Ball organizers have true foothold on tradition
By Bill Whitaker

Brian Stovall lost his cowboy hat to a bit of Anson holiday tradition the other afternoon.

Wife Kelly, 28, used the well-worn hat to top the Christmas tree at Pioneer Hall, site of this year’s famed Cowboy Christmas Ball, an affair marking its 65th consecutive re-enactment Thursday through Saturday. As usual, the organizers were a mixed bag, at least when it came to age.

Of the dozen and a half members of the Cowboy Christmas Ball Committee on hand Saturday, several were young or middle-aged, but there were always seasoned veterans standing nearby, such as 81-year-old J.L. Beasley and 78-year-old Chester Faulks. They made sure the decorations went in just the right place.

Among the fixtures: Memorial wreaths embracing the boots of Cowboy Christmas Ball organizers who have gone the way of the Star of Bethlehem. For instance, dance-happy Clyde Cooper, who kept the ball going from 1962 until 1990, is represented by his old dancing boots, respectfully framed by an even older horse collar.

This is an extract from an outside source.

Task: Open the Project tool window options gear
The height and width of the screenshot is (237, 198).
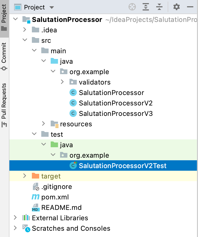Action: click(176, 7)
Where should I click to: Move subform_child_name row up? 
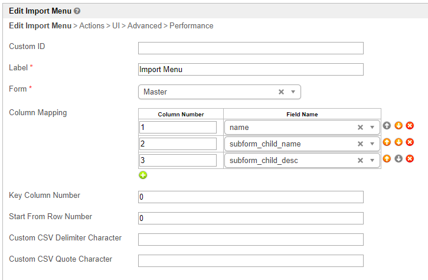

“It all lends to the tradition of the ball, which is so important to those who come year after year,” Suanne Holtman said during the committee’s Christmas sprucing up of Pioneer Hall Saturday morning. “Fortunately, we have a number of older folks around here to make sure we get it right!”

While some small-town Christmas traditions have withered and died along with the towns that gave them birth, Anson’s Cowboy Christmas Ball is alive and well, its reputation so intact that celebrated western singer Michael Martin Murphy never misses playing the ball at least one night each and every year.

In some respects, the survival of the Cowboy Christmas Ball is a testament to West Texans’ passion for old-timey, fiddle-filled western music, even if some religious officials in Jones County have occasionally frowned upon the tradition. Anson was also, after all, the town that long forbade all other public dancing.

Having a ball

To hear some of the ball’s old-timers, there were those in Anson who would’ve preferred killing off that bit of footloose nonsense, but decided that taking on the Cowboy Christmas Ball would be akin to taking on Christmas itself. The three-night dance owes its existence to rancher and poet Larry Chittenden’s poem about just such a ball in Anson in 1885.

That was four years after Anson came into being.

“For a while we didn’t have any problems,” 80-year-old Juanita Beasley said, “but later some of the churches got after us about it. We finally got some of the preachers to come out. Well, they saw it was just a big family affair and that we even brought our children. I mean, my granddaughter is 11 and she hasn’t missed a year.”

While today’s Cowboy Christmas Ball has its roots in the dance mounted at the Morning Star Hotel 114 years ago, the ball only became a regular event in 1934, and then partially due to the spirited attendance of some footloose folks from nearby Stamford. In any case, enough folks in Anson realized they had something special to mount the re-enactment again come 1935.

Leafing through the old ledger kept since 1934, it’s obvious the Cowboy Christmas Ball was a seasonal beacon for all Texas in those early years. Radio broadcasts of the dance became common soon after the ball became a yearly event. And no less than famed folk-song hunter John A. Lomax came as an observer in 1939.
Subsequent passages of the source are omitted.